4) Ah, che bellu ‘ccafè, sulo a Napule ‘o sanno fa’ e nisciuno se spiega pecché è ‘na vera specialità”: “Ah che bel caffè, solo a Napoli lo sanno fare e nessuno si spiega perché è una vera specialità” – Frase tratta dalla canzone “O ccafè” cantata da dall’indimenticato Domenico Modugno (testo di Riccardo Pazzaglia) dove si loda il caffè napoletano ma nessuno ha mai capito perché è così buono!
5) A manto ‘e monaco: “come il manto di un monaco” – Uno degli elementi per stabilire la buona riuscita del caffè è il colore che deve essere di colore marrone come il manto di un monaco. Eduardo De Filippo era solito utilizzare tale espressione nelle sue opere. Ripetuta poi da Sophia Loren nella trasposizione cinematografica di “Questi Fantasmi” del 1967.
6) Aggia pavà nu suspeso: “voglio pagare un caffè sospeso” – Nella seconda metà dell’ottocento è nata a Napoli l’usanza di lasciare pagato un caffè per uno sconosciuto.

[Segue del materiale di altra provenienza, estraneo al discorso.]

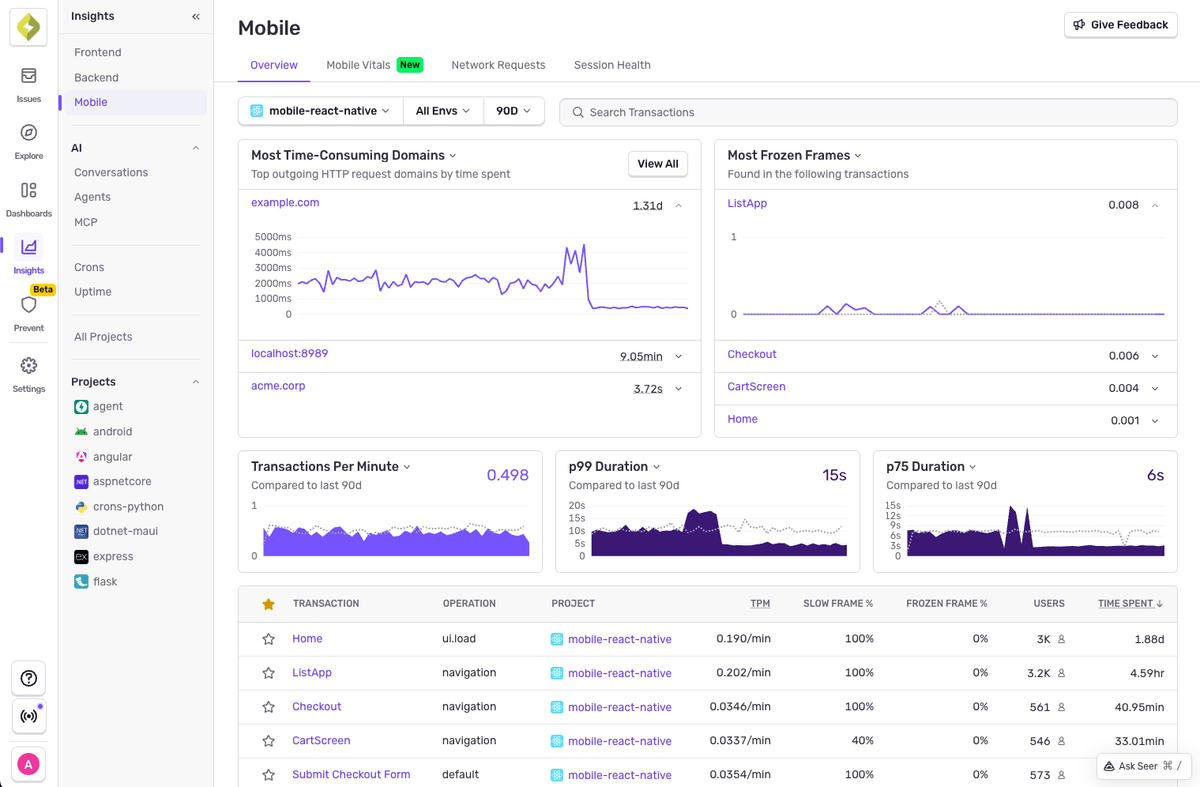Open the Explore icon in the sidebar

(28, 138)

Questa tradizione costituisce atto di generosità verso le persone meno fortunate.
7) A tazzulella ‘e cafè: “la tazzina di caffè” – E’ un modo per indicare, quasi con affetto, una tazzina di caffè (meglio se napoletano). L’espressione ha dato il titolo ad una delle canzoni più popolari del grande Pino Daniele.
8) O’ ‘ccafè sape e scarrafone: “il caffè sa di scarafaggio” – Espressione utilizzata da Eduardo De Filippo in “Natale in casa Cupiello” per qualificare, ovviamente negativamente, il caffè della moglie.
9) ‘A cuccumella: la caffettiera napoletana – Macchina per la preparazione del caffè casalingo in uso fino alla seconda metà del ‘900 ma, ancora, utilizzata, nelle case più tradizionaliste. E’ verso la prima metà dell’ottocento che s’afferma la Cuccumella Napoletana, detta la “Napoletana” perché inventata proprio a Napoli dal francese Morize nel 1819. Originariamente in rame, poi in alluminio, l’utilizzo la nuova macchina cambia completamente il modo di preparare la bevanda. La polvere di caffè, macinata in grana più grossa, non è più bollita nell’acqua che, invece, portata ad ebollizione nella caldaia, capovolgendo la macchina, passa per caduta attraverso il filtro contenente il caffè e quindi nel raccoglitore.
10) Sotto tenite ‘o zuccaro e ‘ncoppa amara site – “sotto c’è lo zucchero e sopra siete amara” – Nella canzone napoletana “’A tazzulella ‘e cafè” Brigida non corrisponde l’amore per l’autore, gli si mostra amara, aspra e, perciò, questi la paragona alla tazzina di caffè (che ha sotto lo zucchero e sopra è amaro).